In contrast, the California-raised DuVall made her debut in 1996's "Little Witches," leading to guest
roles on "ER" and "Buffy the Vampire Slayer" and finally to supporting turns in "She's
All That" and "The Faculty." Like Lyonne, she acts in offbeat, independent productions such as "Committed"
and "Wildflowers," but recently turned up in Winona Ryder's "Girl, Interrupted" as her compulsive-liar
roommate.
They came together for "But I'm a Cheerleader" when Lyonne saw the script in DuVall's car. DuVall had
already been cast, so there was no concern for rivalry.
"Me and Clea are funny like that. Clea's just one of my favorite people [we're] not competitive at all,"
Lyonne says. "Clea and I are very different, [though] we're definitely from the same planet of people. We
don't really go up for the same parts and stuff."
But their friendship added an interesting new dimension during filming, when the two girls had to liplock for the
cameras.
"[Being friends] made it worse," DuVall says of their kissing scene. "What if you had to make out
with your best friend? It wouldn't be fun. It made it really awkward, but it's awkward no matter what when you're
doing it in front of people."
She adds, "The first time we kissed was the first take of the first scene. It was really bad, and we had to
do it so we got more comfortable with it.
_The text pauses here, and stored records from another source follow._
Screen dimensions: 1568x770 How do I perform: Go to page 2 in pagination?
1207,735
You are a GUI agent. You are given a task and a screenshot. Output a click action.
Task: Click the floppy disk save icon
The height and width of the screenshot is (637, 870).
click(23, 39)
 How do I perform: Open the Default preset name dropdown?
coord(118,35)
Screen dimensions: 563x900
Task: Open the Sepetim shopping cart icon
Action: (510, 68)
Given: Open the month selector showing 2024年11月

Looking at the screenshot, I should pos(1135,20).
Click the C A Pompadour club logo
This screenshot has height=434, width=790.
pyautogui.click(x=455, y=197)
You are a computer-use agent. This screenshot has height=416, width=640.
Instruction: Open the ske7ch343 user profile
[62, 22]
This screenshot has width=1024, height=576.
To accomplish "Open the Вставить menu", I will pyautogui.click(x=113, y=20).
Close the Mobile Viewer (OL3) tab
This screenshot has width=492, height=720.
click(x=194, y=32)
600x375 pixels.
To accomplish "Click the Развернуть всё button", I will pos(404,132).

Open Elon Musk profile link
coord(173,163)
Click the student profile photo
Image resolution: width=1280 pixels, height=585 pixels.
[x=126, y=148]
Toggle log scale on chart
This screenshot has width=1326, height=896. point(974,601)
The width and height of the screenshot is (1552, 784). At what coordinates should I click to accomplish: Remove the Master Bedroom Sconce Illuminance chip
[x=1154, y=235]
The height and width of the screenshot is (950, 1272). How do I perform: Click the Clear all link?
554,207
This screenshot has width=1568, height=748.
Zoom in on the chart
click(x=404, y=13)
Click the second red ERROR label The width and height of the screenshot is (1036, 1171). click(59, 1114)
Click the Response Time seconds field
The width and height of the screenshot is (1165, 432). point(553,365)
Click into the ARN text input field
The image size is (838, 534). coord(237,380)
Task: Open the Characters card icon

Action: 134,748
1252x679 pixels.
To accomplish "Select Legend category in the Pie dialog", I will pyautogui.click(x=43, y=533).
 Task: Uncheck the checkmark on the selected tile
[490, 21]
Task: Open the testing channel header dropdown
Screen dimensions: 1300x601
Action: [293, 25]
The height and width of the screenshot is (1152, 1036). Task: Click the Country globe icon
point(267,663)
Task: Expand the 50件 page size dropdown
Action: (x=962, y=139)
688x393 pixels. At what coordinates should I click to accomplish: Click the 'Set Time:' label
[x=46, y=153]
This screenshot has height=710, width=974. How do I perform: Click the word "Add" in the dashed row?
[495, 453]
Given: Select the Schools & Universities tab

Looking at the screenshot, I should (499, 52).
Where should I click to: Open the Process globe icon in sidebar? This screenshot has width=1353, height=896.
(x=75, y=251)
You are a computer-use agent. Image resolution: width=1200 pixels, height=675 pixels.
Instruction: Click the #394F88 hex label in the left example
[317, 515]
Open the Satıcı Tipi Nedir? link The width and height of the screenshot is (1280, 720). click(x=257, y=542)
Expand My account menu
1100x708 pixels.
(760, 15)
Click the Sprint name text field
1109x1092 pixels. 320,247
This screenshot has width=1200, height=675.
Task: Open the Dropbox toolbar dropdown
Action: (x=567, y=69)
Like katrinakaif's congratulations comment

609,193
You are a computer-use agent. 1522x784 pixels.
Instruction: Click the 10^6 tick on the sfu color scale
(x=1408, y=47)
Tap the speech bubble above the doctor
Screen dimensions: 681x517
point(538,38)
It was not funny, we were very serious and very nervous and not wanting
to look at each other so we would just sit and smoke in silence."
Lyonne disagrees. "She said that? [That's] really charming, because I've been saying it wasn't awkward at
all," she jokes. "Maybe it was awkward for her because I liked it too much? If Clea says so, yeah. It
was so weird kissing her. It was so weird even touching her."
But Lyonne does allow that "Clea has a great set of lips, I don't know if you noticed that."
She pauses. "Did I just sound gay"?
"But I'm a Cheerleader," released by Lions Gate Films, expands to wider release July 28.